**Task 1:**
In the entries, update everything from the start down to the line containing "Бампер и диффузор (289, 66)" by replacing "Locate" with "Find", changing nothing else.

**Extract provided:**
......

Suppressing findings

Findings can be suppressed with comments in the configuration files:

  • decolint-ignore-line — suppress findings on the same line, typically as a trailing comment
  • decolint-ignore-next-line — suppress findings on the next line
  • decolint-ignore-file — suppress findings in the whole file

Each directive optionally takes rule IDs, separated by commas or spaces; omitting them suppresses all rules. Block comments (/* ... */) work the same way.

// decolint-ignore-file no-app-port
{
  // decolint-ignore-next-line no-image-latest
  "image": "ubuntu:latest",
  "privileged": true // decolint-ignore-line
}

Verifying release artifacts

Each release includes a decolint-<version>-checksums.txt file listing the SHA-256 checksum of every binary, plus a decolint-<version>-checksums.txt.sigstore.json file: a Sigstore bundle containing the cosign keyless signature (signed via GitHub Actions OIDC) and its Rekor transparency log entry.

To verify a downloaded binary:

cosign verify-blob \
  --bundle decolint-<version>-checksums.txt.sigstore.json \
  --certificate-identity-regexp '^https://github\.com/bare-devcontainer/decolint/\.github/workflows/release\.yml@.*$' \
  --certificate-oidc-issuer https://token.actions.githubusercontent.com \
  decolint-<version>-checksums.txt

sha256sum --ignore-missing -c decolint-<version>-checksums.txt

The first command confirms the checksums file was signed by this repository's release workflow; the second confirms the downloaded binary matches a checksum in that file.

......

[Word and element location entries]
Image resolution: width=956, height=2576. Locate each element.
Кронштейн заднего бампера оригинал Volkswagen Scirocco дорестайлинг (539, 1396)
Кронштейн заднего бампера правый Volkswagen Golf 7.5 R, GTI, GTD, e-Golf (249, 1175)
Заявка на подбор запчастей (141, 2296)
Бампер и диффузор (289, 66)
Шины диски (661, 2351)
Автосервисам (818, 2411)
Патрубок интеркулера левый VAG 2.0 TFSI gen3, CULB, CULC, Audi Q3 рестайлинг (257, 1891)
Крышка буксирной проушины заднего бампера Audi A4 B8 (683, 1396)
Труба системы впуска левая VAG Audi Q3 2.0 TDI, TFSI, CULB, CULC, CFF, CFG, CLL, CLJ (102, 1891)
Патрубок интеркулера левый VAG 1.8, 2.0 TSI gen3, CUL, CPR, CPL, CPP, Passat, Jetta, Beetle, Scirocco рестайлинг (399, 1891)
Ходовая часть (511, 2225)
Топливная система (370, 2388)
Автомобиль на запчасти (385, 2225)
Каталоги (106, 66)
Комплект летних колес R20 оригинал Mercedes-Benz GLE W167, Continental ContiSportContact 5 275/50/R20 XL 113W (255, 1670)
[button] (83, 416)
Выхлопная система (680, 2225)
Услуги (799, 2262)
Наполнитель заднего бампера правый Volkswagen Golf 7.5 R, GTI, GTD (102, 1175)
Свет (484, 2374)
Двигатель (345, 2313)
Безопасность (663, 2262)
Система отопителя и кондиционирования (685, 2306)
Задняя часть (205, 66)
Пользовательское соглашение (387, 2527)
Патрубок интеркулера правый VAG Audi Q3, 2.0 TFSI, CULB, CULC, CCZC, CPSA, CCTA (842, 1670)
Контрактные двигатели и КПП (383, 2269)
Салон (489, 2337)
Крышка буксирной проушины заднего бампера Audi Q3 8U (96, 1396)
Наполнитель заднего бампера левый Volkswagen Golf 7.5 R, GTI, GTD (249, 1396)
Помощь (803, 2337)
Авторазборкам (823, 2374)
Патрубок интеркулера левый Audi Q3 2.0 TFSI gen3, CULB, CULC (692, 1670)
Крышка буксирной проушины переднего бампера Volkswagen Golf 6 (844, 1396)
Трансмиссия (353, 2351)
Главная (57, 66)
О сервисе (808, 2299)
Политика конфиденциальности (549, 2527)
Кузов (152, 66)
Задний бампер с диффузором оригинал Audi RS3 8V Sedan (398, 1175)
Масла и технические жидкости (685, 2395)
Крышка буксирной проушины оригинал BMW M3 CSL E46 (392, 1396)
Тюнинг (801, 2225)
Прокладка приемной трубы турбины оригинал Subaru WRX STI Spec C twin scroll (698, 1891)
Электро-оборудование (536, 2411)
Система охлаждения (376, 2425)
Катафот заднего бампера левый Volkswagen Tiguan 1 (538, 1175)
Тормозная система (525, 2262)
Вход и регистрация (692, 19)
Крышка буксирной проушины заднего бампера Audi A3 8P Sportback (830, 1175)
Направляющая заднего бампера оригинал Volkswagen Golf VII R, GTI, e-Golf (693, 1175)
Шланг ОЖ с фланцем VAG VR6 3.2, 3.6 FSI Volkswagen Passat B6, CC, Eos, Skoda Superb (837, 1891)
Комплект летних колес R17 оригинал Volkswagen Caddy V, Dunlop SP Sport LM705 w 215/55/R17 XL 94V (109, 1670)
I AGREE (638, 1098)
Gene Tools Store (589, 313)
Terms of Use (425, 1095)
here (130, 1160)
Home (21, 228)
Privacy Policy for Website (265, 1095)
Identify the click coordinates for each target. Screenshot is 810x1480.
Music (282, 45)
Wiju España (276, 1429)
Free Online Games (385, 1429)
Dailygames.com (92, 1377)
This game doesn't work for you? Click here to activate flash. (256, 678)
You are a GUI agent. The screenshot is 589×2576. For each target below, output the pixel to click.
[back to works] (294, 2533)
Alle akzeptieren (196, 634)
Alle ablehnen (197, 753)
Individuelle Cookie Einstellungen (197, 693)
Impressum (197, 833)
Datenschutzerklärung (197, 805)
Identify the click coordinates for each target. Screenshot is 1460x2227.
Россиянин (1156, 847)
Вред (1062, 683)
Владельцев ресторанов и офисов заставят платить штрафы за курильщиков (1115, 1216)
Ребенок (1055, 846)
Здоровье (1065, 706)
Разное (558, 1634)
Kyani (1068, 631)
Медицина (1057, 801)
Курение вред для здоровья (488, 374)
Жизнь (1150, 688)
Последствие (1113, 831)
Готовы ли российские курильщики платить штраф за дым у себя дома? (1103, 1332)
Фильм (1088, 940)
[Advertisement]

......

**Task 2:**
Duplicate everything in the decolint documentation from "sha256sum --ignore-missing -c" down to "in that file.".

**Correct result 1:**
Image resolution: width=956, height=2576. Find each element.
Кронштейн заднего бампера оригинал Volkswagen Scirocco дорестайлинг (539, 1396)
Кронштейн заднего бампера правый Volkswagen Golf 7.5 R, GTI, GTD, e-Golf (249, 1175)
Заявка на подбор запчастей (141, 2296)
Бампер и диффузор (289, 66)

**Correct result 2:**
sha256sum --ignore-missing -c decolint-<version>-checksums.txt

The first command confirms the checksums file was signed by this repository's release workflow; the second confirms the downloaded binary matches a checksum in that file.